--- START Given information ---

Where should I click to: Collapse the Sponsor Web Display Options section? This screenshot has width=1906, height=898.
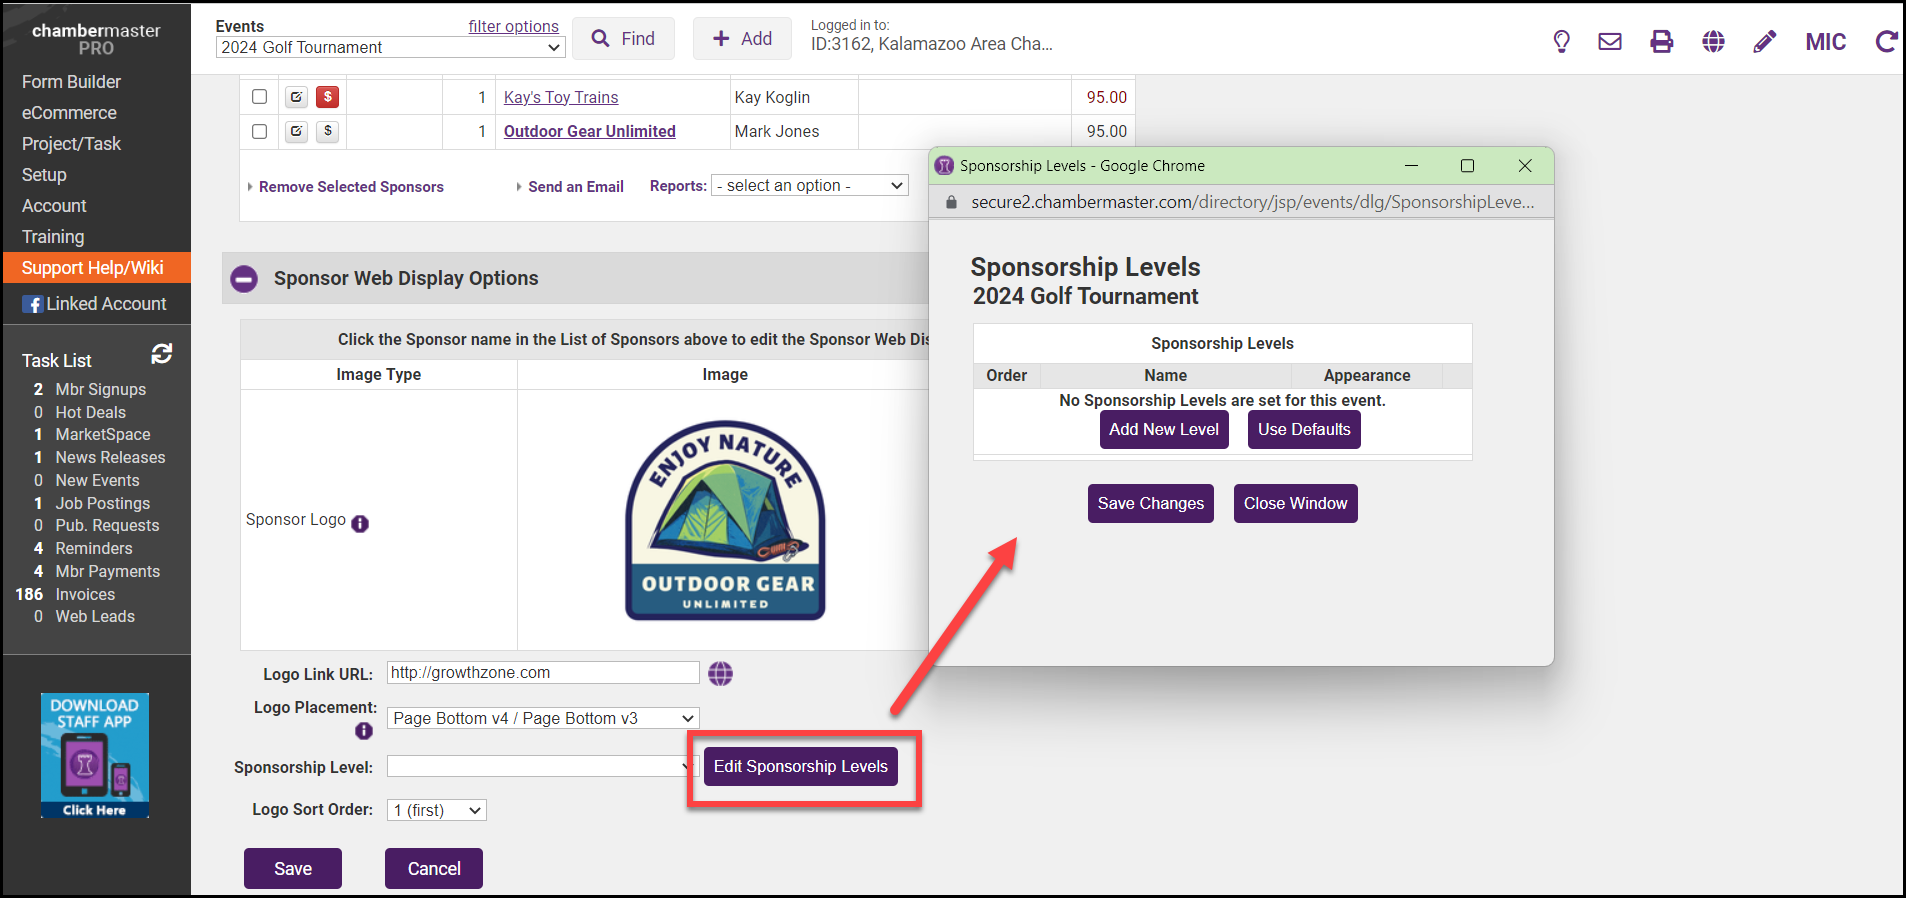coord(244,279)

--- END Given information ---
--- START Given information ---

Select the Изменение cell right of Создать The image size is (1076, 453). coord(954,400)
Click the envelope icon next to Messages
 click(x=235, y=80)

--- END Given information ---

Required work:
Can you reproduce the data starting with the line that contains "Select the Изменение" and going on through the line that contains "click(x=235, y=80)", with "envelope" changed to "bell" and everything else left the same?

Output below:
Select the Изменение cell right of Создать The image size is (1076, 453). coord(954,400)
Click the bell icon next to Messages
 click(x=235, y=80)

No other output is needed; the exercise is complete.